- [Goal of the exercise]: Below are lines of data, and only some are wanted. Please repeat exactly those from the line that has "Where should I click to: Open" through the line that has "Select the Advanced".

- [Exercise input]:
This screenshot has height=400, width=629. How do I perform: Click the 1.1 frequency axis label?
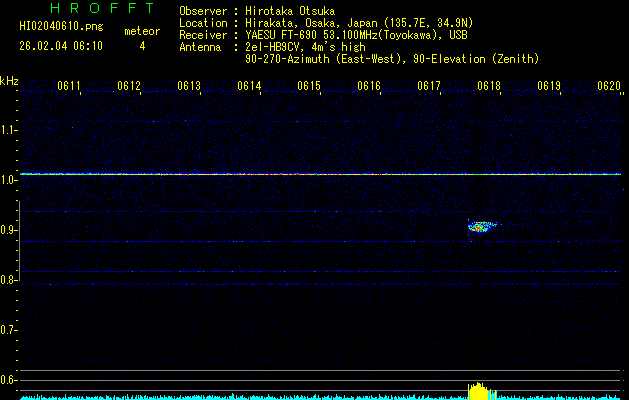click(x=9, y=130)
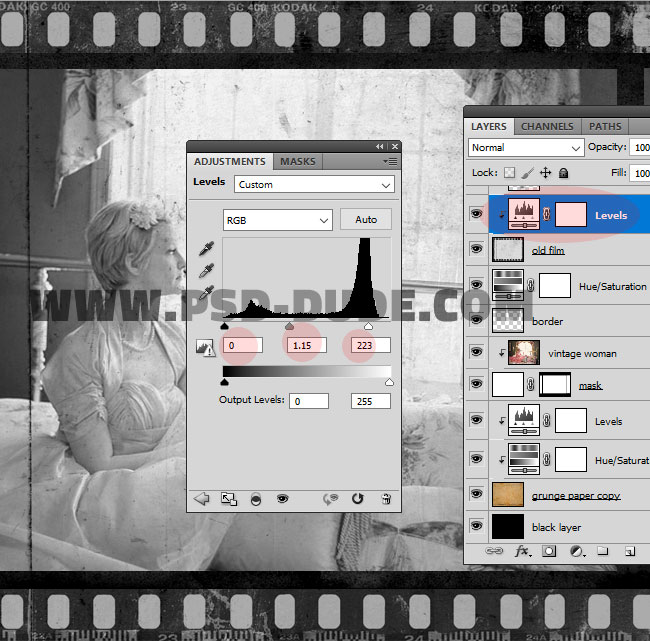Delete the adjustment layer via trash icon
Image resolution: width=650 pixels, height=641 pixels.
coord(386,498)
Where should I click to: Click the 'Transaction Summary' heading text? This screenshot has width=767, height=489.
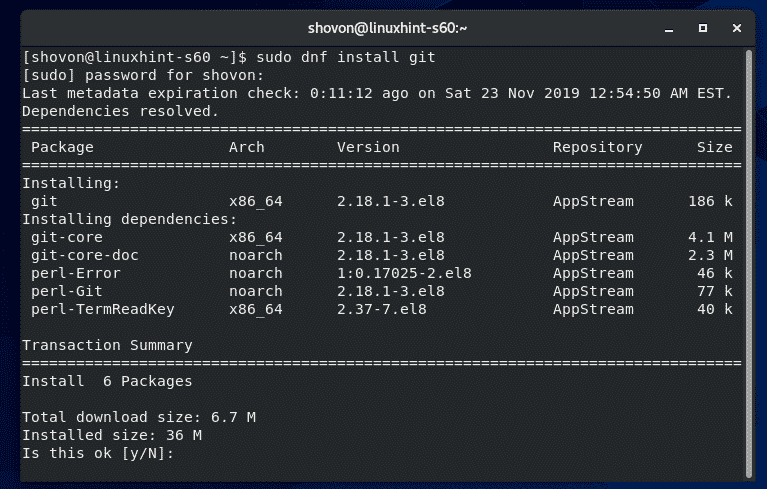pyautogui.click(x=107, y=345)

==

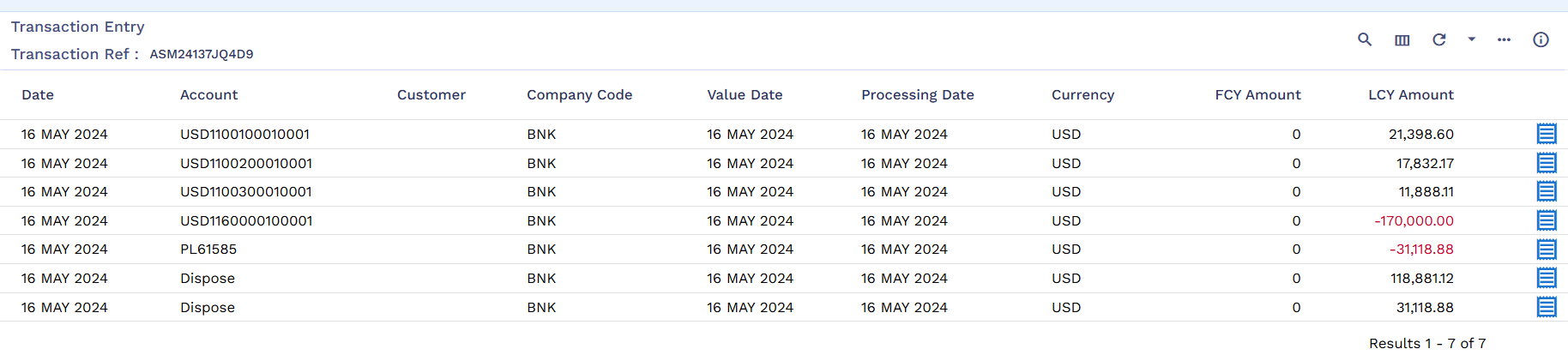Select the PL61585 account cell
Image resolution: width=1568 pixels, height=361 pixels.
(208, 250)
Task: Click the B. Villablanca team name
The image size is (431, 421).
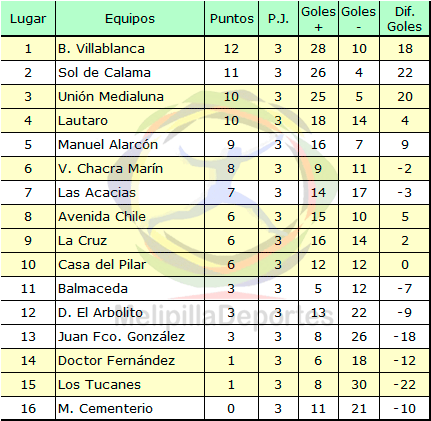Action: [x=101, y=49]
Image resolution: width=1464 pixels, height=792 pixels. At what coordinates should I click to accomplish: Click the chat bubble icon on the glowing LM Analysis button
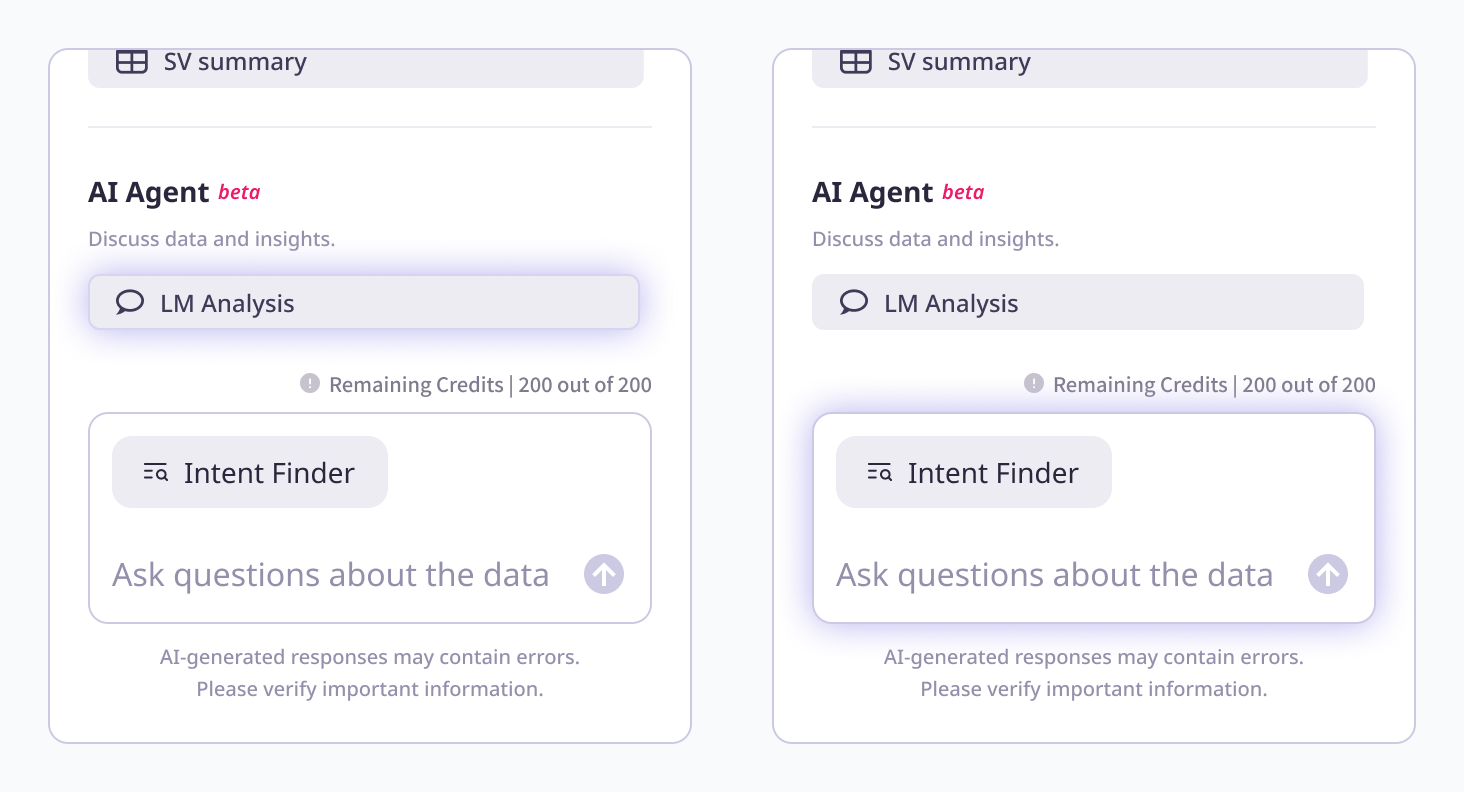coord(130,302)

* * *

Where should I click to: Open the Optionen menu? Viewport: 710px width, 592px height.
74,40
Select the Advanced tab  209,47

- [Solution to the exercise]:
Where should I click to: Open the Optionen menu? Viewport: 710px width, 592px height.
74,40
Select the Advanced tab  209,47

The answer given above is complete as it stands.